Following the trade ban on Huawei, US-based chipmakers, like Qualcomm and Intel, have started to lobby, and are quietly pressing the US government to ease restrictions on the sale of equipment and services to the Chinese tech giant. Citing people familiar with the situation, Reuters reported that executives from Intel and Xilinx Inc attended a meeting in late May with the US Commerce Department to discuss a response to Huawei’s placement on the black list. Reportedly, Qualcomm has also appealed to the US Commerce Department over the issue.
The ban, which bars US firms from doing business with Huawei, was imposed on the Chinese company earlier this year. The Trump Administration cited national security issues for the ban. Chip makers argued that the products which Huawei sells use commonly available parts and are unlikely to present the same security concerns as the Chinese technology firm’s 5G networking gear.
“This isn’t about helping Huawei. It’s about preventing harm to American companies,” one of the people was quoted as saying. The report noted that out of $70 billion that Huawei spent buying components in 2018, some $11 billion went to US firms including Qualcomm, Intel and Micron Technology Inc. Last month, Huawei Chairman Liang Hua said that Google, which sells Android software for phones to the company, has also advocated so it can keep trading with the company.

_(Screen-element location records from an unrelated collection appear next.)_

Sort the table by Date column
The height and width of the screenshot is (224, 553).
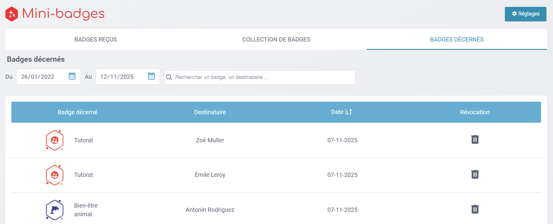coord(342,112)
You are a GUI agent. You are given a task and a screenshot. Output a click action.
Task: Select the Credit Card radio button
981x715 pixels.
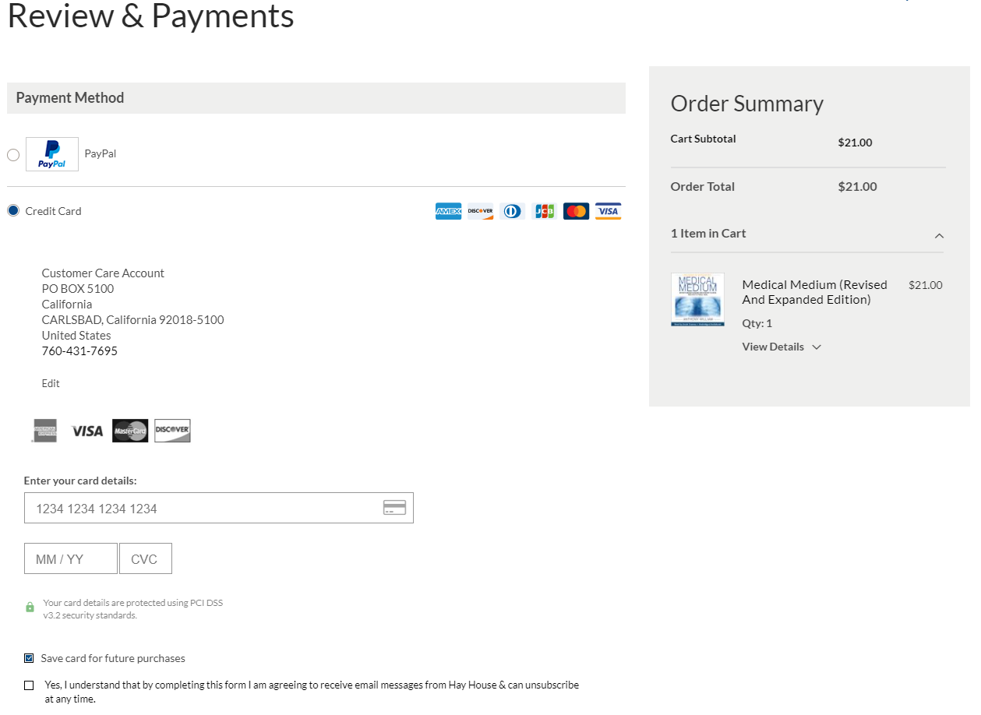point(13,211)
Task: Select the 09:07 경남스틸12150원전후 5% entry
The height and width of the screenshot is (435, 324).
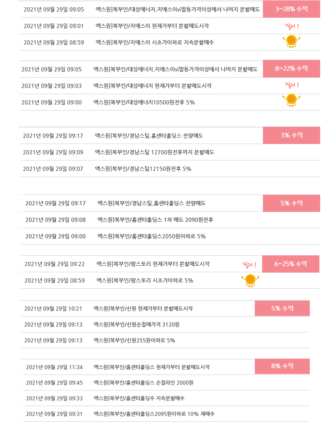Action: [x=169, y=169]
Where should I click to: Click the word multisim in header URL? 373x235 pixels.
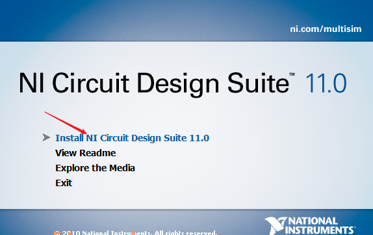click(x=342, y=29)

Although Huawei has its own OS, without the support of Google’s Android software, its phones are less likely to be sold in the international market. It seems that Huawei has foreseen the impact as it is already preparing for a drop in international smartphone shipments of 40 million to 60 million. Citing people familiar with the matter, a Bloomberg report says that the company is exploring options including pulling the Honor 20 from the overseas markets.
To give a perspective of loss, Huawei sold over 206 million phones in 2018, and almost half of the phones it moved were bought in the international market. It means that the international market saw the sale of almost 103 million devices. Getting a drop in sales of 40-60 million smartphones could cost the company dearly. It is estimated that the company’s revenue will be $30 billion less than forecast, over the next two years.
Huawei Founder and CEO, Ren Zhengfei said that the company’s sales revenue for the next two years will be about $100 billion, which is down from the previous target of $125 billion he set in February 2019. The tech giant brought in a revenue of about $105 billion last year. The CEO also said that the company will reduce its capacity in the next two years, but he expected a revival in 2021.
“We never thought that the US's determination to attack Huawei would be so strong, so firm. We cannot get components supply, cannot participate in many international organizations, cannot work closely with many universities, cannot use anything with US components, and cannot even establish connections with networks that use such components. The major goal for human society is to create wealth and help more people to shake off poverty. Only through collaboration and development can humans' needs be met,” Ren said while having a dialogue with US futurist George Gilder and Nicholas Negroponte, co-founder of Massachusetts Institute of Technology's Media Lab, at Huawei's headquarters in Shenzhen.